Someone might assume that a heart attack or cardiac arrest is something you only need to worry about when you’re older. But sorry to say, heart problems are all too common in younger men. After accidents (such as car crash), heart disease is the second most common killer of men between the ages of 35 and 44. In men 45 to 54 years old, it’s number one.
In fact, you are never too young to start thinking about this. The American Heart Association recommends that people start heart disease prevention at the age of 20.
In the future, the odds are about one in three that you will die of cardiovascular disease. So why not try to put it away as long as possible – or prevent it altogether?
What are the heart attacks and cardiac arrest?
Do you know the difference between a heart attack and cardiac arrest?
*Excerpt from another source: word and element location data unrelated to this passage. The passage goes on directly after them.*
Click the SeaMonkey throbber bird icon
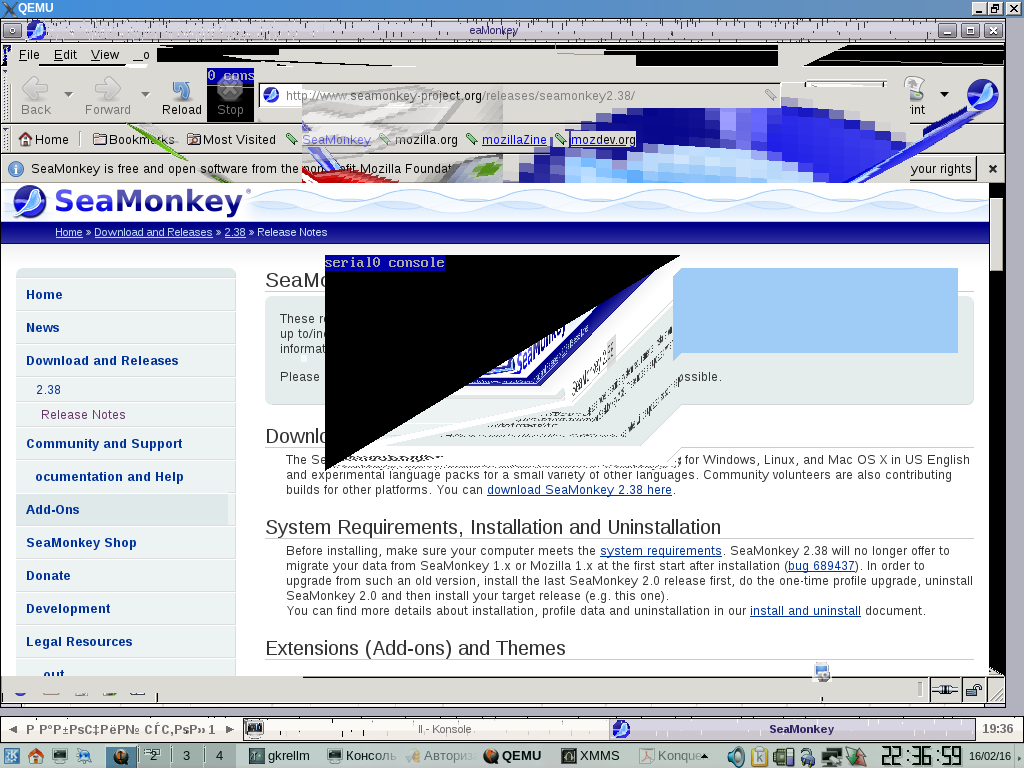 [x=982, y=96]
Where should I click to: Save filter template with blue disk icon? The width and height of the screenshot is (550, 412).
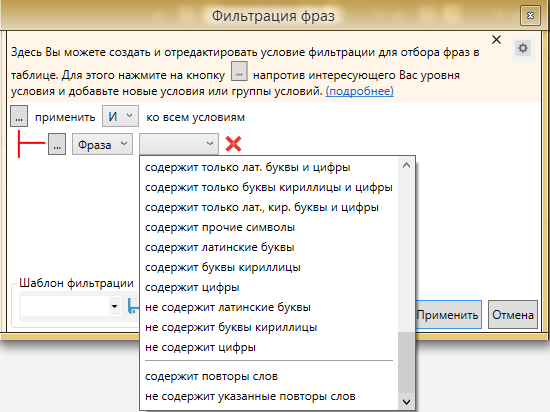coord(133,306)
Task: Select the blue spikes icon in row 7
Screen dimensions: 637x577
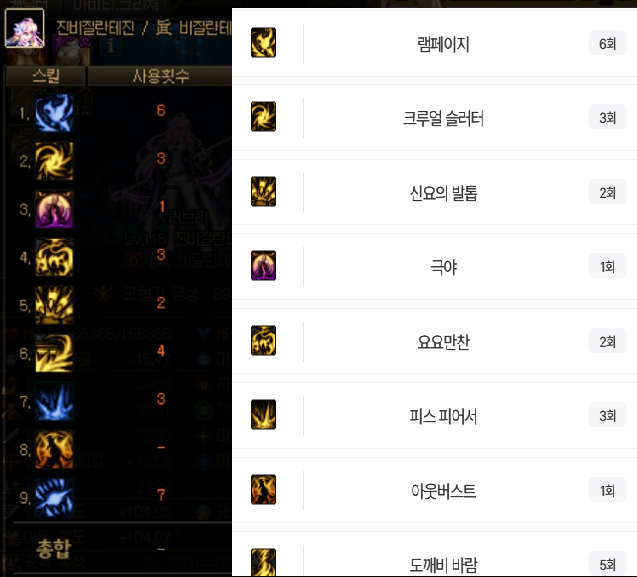Action: pos(54,401)
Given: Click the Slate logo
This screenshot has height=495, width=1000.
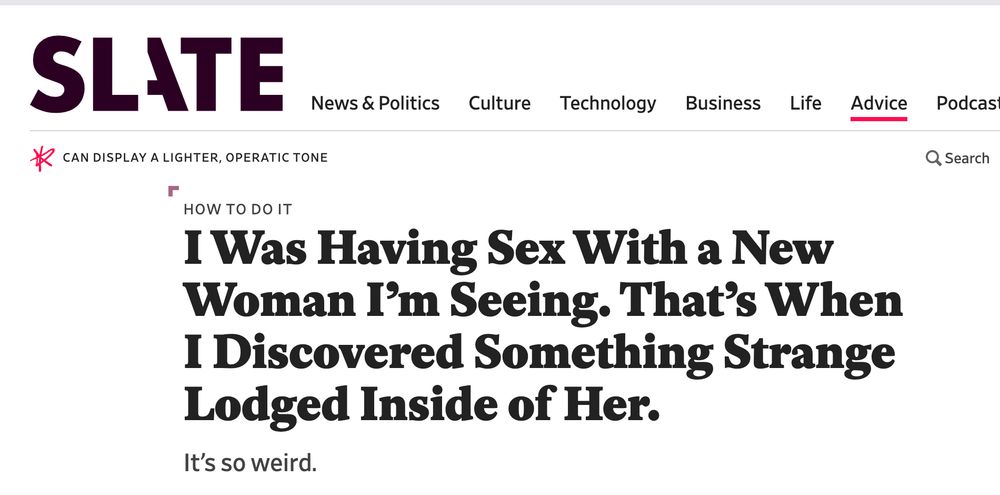Looking at the screenshot, I should point(157,74).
The cause of a heart attack (or myocardial infarction) is pretty easy to understand, it is essentially a plumbing problem. The heart is a pump that circulates the blood throughout your body, but like all pumps, it needs an energy supply to work, in this case, a flow of blood with oxygen and nutrients.
Sometimes the arteries that feed the heart called the coronary arteries get clogged with a combination of fats, clotted blood, and other stuff. Suddenly if a blood clot blocks a clogged artery, the heart stops getting the fuel it needs, the cells start starving and dying, and the pump stop working.
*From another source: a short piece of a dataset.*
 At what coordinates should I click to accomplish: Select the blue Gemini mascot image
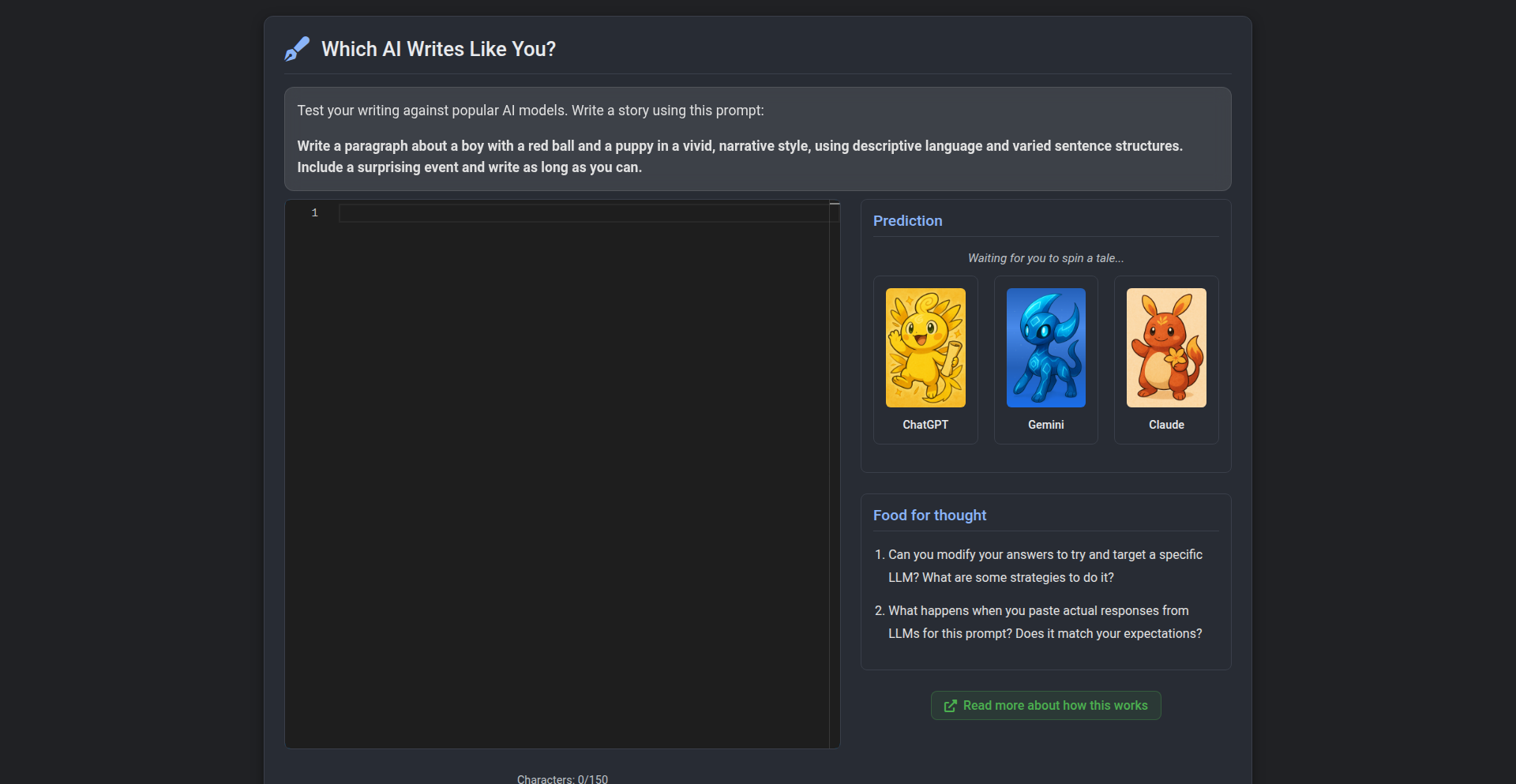coord(1046,347)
Cardiac arrest is different from a heart attack is a plumbing problem, cardiac arrest is electrical. The heart is triggered to beat with regular electrical impulses. But if these electrical impulses become uneven causing an irregular heartbeat called an arrhythmia the pump may not work properly. When you see TV doctors shouting “Clear!” and shocking a flat-lining patient with paddles, they are dealing with cardiac arrest. They are trying to electrically jolt the heart back into the correct rhythm. When it is critical, cardiac arrest is known as “sudden cardiac death.”
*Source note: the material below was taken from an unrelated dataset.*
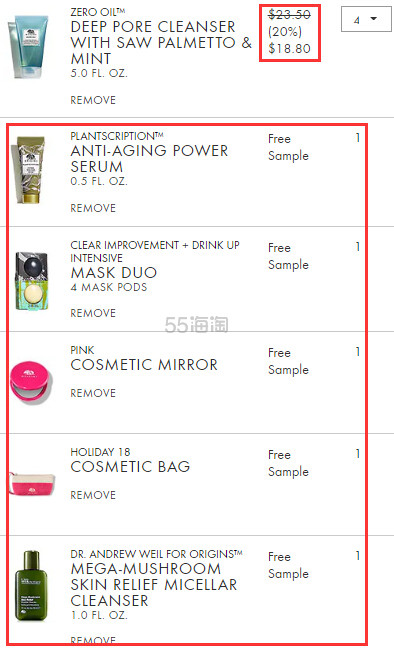Screen dimensions: 394x650
Task: Remove the Deep Pore Cleanser item
Action: point(93,100)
How a heart attack or cardiac arrest can be prevented?
Heart attack and cardiac arrest can be prevented by avoiding clots and the build-up of plaque in your arteries called atherosclerosis. If the blood keeps flowing smoothly through your body, your risks of having problems are much lower.
Plaque builds up slowly, it accelerates around the age of 50 to 60. But you can reduce the build-up if you do the thing listed below:
- Exercise: At least half an hour daily
- Eat healthily: Eat fruits and vegetables more than unhealthy fats
- Lose weight: If you are overweight
- Quit Smoking: Smoking creates plaque 2 to 4 times more than unhealthy food
- Reduce Stress: Emotional or mental stress.